#### [Exercise directions]
Reproduce the listing from the line containing "Enable Solo el último mensaje checkbox" to the line containing "Looking at the screenshot, I should coord(211,559).", replacing "scrollbar" with "scroll bar" and leaving everything else unchanged.

#### [Stored data]
Start
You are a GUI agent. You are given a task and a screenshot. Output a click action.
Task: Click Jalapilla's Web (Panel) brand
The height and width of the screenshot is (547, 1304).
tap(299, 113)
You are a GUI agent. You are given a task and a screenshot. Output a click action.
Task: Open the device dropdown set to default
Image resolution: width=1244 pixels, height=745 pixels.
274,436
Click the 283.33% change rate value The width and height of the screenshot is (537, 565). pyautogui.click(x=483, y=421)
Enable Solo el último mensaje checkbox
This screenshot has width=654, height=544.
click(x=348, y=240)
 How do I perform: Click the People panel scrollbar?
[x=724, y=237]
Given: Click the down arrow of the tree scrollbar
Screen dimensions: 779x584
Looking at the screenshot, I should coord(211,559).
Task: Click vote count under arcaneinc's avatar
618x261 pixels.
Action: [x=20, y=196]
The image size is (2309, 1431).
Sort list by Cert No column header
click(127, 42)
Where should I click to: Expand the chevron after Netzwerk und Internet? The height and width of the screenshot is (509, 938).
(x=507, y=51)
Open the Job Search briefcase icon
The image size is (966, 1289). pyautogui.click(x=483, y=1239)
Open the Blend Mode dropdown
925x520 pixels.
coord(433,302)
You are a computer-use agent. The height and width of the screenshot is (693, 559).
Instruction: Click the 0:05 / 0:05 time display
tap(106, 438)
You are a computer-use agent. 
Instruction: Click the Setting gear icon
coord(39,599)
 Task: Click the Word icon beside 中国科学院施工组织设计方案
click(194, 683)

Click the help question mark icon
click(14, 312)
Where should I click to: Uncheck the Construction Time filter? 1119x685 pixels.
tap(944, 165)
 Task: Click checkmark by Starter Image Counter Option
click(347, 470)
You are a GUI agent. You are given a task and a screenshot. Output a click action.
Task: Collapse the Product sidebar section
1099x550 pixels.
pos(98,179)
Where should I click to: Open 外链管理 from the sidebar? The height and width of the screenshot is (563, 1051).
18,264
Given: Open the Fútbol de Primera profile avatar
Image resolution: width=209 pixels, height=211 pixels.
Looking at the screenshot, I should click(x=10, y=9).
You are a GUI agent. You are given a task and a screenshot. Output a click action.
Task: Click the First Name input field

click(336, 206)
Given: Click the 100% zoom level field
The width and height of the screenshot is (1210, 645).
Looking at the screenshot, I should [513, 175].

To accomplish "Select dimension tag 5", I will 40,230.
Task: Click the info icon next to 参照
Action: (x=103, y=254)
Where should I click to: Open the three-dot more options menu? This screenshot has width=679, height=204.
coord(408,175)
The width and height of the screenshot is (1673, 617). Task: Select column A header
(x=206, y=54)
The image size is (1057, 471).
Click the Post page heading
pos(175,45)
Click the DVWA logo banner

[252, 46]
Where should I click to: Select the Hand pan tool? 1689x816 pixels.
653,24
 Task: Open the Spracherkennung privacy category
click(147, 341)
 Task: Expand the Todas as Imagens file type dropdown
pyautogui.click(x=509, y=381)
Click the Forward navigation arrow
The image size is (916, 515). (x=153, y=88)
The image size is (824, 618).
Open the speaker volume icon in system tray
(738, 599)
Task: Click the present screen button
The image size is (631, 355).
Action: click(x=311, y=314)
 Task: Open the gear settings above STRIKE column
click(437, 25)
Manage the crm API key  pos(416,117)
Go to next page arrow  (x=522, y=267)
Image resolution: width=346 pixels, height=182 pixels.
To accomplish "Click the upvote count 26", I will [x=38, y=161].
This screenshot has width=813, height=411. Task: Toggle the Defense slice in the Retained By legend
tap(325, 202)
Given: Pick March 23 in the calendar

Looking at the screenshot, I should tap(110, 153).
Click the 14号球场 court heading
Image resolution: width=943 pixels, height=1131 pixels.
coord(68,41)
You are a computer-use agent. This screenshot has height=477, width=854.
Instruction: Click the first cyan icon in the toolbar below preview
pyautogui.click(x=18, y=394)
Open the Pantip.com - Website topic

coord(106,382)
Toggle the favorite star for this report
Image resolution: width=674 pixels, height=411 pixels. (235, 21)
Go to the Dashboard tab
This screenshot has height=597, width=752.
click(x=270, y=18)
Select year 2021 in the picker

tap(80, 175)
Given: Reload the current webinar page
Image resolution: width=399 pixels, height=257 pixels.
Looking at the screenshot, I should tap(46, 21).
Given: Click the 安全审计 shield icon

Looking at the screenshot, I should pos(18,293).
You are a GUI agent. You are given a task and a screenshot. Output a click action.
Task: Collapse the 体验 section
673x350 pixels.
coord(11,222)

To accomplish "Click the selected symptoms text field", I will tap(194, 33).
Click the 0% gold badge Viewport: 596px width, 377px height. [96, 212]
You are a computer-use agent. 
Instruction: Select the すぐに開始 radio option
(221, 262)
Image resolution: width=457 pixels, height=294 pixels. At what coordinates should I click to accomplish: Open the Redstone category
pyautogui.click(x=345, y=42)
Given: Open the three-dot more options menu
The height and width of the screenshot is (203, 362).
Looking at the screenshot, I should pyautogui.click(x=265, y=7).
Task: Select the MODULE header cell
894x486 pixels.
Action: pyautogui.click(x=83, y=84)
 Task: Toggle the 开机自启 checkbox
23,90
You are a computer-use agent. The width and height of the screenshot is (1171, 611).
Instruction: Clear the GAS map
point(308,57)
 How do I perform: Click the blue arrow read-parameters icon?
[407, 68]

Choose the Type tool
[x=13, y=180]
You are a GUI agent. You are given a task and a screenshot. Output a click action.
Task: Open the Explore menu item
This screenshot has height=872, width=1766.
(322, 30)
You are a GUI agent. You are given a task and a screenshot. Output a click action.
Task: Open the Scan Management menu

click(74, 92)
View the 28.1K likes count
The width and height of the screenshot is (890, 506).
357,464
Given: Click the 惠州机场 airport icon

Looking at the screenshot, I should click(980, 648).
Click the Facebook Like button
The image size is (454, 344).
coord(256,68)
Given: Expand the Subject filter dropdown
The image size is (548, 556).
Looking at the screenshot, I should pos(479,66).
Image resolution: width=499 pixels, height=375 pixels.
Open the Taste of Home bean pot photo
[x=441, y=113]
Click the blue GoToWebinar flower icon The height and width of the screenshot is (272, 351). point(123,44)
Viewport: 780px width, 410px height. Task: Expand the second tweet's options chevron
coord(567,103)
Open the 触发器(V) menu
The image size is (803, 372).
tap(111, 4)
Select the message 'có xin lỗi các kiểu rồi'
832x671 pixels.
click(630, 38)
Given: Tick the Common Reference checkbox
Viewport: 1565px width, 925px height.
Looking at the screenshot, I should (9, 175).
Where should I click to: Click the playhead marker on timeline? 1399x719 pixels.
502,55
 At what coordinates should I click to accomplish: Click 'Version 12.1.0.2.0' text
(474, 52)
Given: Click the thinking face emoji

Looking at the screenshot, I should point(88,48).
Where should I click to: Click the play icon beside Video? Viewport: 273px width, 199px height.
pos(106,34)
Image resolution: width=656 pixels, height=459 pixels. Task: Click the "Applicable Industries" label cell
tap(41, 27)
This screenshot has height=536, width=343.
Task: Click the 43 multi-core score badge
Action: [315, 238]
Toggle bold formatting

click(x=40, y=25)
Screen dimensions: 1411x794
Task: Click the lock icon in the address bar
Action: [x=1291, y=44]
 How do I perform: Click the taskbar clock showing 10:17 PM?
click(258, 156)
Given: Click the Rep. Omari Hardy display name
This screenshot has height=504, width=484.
End
#### [Expected answer]
Enable Solo el último mensaje checkbox
This screenshot has width=654, height=544.
click(x=348, y=240)
 How do I perform: Click the People panel scroll bar?
[x=724, y=237]
Given: Click the down arrow of the tree scroll bar
Screen dimensions: 779x584
Looking at the screenshot, I should coord(211,559).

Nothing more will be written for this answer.